In Shropshire, for instance, leaders at the local council commissioned a digital service, Togetherall, to support local residents. The service is an online community where people support each other anonymously to improve mental health and wellbeing, and is moderated by clinical professionals. Most of those using it are referred by GPs.
Part of the reason commissioners decided to introduce the service is that it gives patients choice over when, where and how to access support. It’s available 24 hours a day, seven days a week, and indeed over half of those in Shropshire who accessed the service did so out of standard hours. The anonymity is also appealing to some, encouraging people to speak up before their mental health deteriorates and requires a greater degree of input from services.
The bottom line
It is clear that, across the country, the need for mental health support is significant. It is also clear that the need has been further complicated by the impact of the pandemic.

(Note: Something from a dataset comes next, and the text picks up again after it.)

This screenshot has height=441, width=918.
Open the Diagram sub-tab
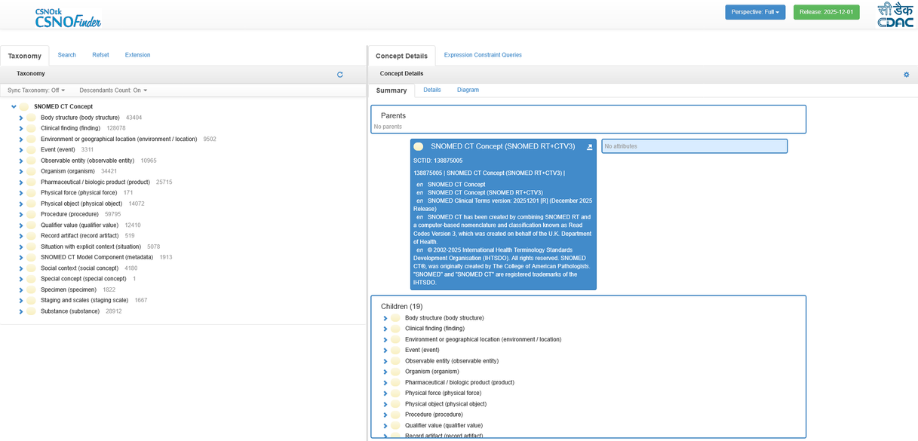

But, as these examples demonstrate, there are new pathways and means of support being created to address this need. And with integrated care systems now on a statutory basis, there are more opportunities to increase partnership working and to offer holistic support for an individual.
Top tips for creating innovation in mental health provision
- Work to build relationships and understandings between all relevant partners. That doesn’t just mean between all parts of the healthcare system. It also means with the voluntary and community sector (to provide more holistic and person-centred care) with schools (to allow for better support for children and young people), with the police (often the emergency service that deals with those in extreme mental health crisis), with housing, and with patients and service users themselves.
- Ensure there is clear and strong leadership of any innovation. While it is important to have a range of bodies involved in projects, there ultimately needs to be clear leadership – and leadership which is empowered with authority and the ability to get ideas turned into reality.
- Make clear how any change will benefit partners. If leaders at an acute trust are aware that, for instance, a new service is liable to reduce unplanned attendances at accident and emergency for mental health crisis then it instantly becomes more relevant to them – and more likely to gain their support.